[Opening Excerpt to read section]
The Talking Cure

What does it take to conquer a phobia? Maybe just 12 hours of insane courage.

Posted Sep 28, 2017

Ryan Pfeiffer/Metroland
Source: Photo credit: Ryan Pfeiffer/Metroland

It was little consolation to Franco Scanga that his misery had company. That his number one fear—public speaking—was also the number one fear of adults in general, according to some studies. All that mattered was it was holding him back, professionally and personally. It seemed bigger than him. And the more he avoided it, the heavier a burden it became.

Then something happened; his father got cancer for the third time. The ordeal put Scanga’s own glossophobia in the shade.

“My first thought was, ‘I wish I could trade places with him,” he says.

That gave Scanga, a 40-year-old asset manager at a tech college in Oshawa, Ontario, an idea. He couldn’t fight his father’s fight. But he could fight his own fight, in his father’s service.

“My mind immediately jumped to the most extreme thing I could do.”

Three words: public speaking marathon. Scanga would double down on his fear, and raise money for cancer research in the bargain.

The Guinness World Record was 21 speeches in 24 hours, Scanga discovered. Ralph Nader set it during his 2008 Presidential run.

That’s a lot of speeches, Scanga thought. Then he thought: I can beat that, and he started making plans.
[Closing Excerpt to read section]
[Opening Extracted data section]
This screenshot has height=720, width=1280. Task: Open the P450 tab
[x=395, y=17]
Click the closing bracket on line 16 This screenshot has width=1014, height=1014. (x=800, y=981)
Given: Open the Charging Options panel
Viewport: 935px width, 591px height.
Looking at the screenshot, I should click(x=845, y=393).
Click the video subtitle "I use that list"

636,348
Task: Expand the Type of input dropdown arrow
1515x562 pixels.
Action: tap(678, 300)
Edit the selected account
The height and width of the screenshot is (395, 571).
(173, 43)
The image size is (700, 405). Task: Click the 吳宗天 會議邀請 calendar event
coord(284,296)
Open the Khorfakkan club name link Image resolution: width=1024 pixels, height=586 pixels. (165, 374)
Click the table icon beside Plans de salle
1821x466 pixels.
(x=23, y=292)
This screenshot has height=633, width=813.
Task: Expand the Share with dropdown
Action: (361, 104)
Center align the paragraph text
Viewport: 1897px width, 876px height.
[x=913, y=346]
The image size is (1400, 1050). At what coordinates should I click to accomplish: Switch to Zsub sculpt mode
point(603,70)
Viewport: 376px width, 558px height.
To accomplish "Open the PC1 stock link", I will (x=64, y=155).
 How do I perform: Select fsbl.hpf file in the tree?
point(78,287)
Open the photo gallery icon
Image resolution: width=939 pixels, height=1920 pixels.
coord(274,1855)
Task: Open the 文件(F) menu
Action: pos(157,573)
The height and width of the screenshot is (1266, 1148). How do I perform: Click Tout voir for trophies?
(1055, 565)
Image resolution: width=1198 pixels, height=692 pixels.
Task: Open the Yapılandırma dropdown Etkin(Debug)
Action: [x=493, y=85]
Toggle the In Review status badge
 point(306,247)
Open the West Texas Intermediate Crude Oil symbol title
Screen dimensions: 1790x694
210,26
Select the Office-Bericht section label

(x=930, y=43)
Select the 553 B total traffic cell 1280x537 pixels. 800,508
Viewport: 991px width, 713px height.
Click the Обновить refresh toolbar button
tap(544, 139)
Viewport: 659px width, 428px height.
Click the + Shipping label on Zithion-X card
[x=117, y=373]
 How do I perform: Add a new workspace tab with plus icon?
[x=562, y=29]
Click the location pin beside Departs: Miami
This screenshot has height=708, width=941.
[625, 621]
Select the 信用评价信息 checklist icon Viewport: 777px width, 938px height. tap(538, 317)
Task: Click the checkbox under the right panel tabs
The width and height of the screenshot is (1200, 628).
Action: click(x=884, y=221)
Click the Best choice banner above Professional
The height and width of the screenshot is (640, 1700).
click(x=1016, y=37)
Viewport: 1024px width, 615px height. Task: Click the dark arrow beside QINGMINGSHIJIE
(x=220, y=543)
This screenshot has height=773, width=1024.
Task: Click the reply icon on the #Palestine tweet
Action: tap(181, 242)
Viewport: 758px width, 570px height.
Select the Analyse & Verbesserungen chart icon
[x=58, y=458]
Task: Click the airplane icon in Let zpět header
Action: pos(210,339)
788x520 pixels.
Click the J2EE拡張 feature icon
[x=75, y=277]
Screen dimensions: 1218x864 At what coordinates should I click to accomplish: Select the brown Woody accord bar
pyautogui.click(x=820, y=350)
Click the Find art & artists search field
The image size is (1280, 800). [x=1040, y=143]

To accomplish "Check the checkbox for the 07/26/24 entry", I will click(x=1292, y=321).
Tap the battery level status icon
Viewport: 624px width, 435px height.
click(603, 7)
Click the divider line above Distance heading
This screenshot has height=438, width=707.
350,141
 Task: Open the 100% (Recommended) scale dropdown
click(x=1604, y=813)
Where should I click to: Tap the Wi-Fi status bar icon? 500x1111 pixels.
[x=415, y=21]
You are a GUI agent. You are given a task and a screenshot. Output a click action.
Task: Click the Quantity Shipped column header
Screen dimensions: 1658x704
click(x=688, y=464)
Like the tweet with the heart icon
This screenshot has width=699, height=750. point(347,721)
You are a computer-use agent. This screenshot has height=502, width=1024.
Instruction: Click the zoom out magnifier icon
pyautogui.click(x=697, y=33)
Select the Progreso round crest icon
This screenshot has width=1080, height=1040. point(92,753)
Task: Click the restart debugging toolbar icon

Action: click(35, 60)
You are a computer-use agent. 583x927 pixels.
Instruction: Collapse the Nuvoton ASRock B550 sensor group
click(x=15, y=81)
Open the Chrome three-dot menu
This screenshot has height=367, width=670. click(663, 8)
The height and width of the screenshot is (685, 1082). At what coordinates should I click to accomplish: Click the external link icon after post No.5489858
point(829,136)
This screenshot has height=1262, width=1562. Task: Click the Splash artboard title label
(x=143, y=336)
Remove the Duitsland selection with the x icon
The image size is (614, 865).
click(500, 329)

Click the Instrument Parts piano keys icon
[Closing Extracted data section]
### Tasks to perform
1) List every person named in the article about Franco Scanga's fear of public speaking.
2) Using the article about Franco Scanga, decide whether each statement agrees with it: (a) Scanga works as an asset manager at a tech college in Oshawa, Ontario. (b) Ralph Nader set the record of 21 speeches in 24 hours in 2012. (c) Scanga's father had cancer for the first time.
3) Carry on the article about Franco Scanga's public-speaking marathon from where it stops.
The items come from a separate source, not from the article.

### Answers to the problems
1) Franco Scanga, Ryan Pfeiffer, Ralph Nader

2)
(a) Yes: "a 40-year-old asset manager at a tech college in Oshawa, Ontario"
(b) No: "Ralph Nader set it during his 2008 Presidential run."
(c) No: "his father got cancer for the third time."

3)
Psychologists call it “flooding,” or sometimes “in vivo” exposure therapy. In effect, you tackle the phobia with a massive dose of the feared stimulus. If you’re frightened of spiders, you might spend an afternoon handling them in controlled conditions. If you’re frightened of clowns, you might spend a day at the circus. The idea is that when the feared outcome (dying, fainting, being massively ridiculed) doesn’t happen, the association is broken. The fight-or-flight alarm no longer stays stuck in the “on” position when you see a spider or a clown or a bunch of strangers in business attire looking at you with their arms crossed.

For Scanga, the fear response would be tested over and over again. The Guinness World Record people had seen to that. Since Ralph Nader set the one-day public-speaking record, they had changed the rules. No longer can you just deliver the same speech over and over again, as Nader did. The new terms were: you must deliver a different speech at each location, and no reading from notes. This was going to take some courage.

Scanga prepared for his big day the way a Navy seal prepares for a rescue mission. He visited each of the venues he’d lined up to speak in and practiced in front of the empty room. He visualized the room full of onlookers, rapt and appreciative because he was killing it up there, relaxed and confident and delivering this gift to the crowd.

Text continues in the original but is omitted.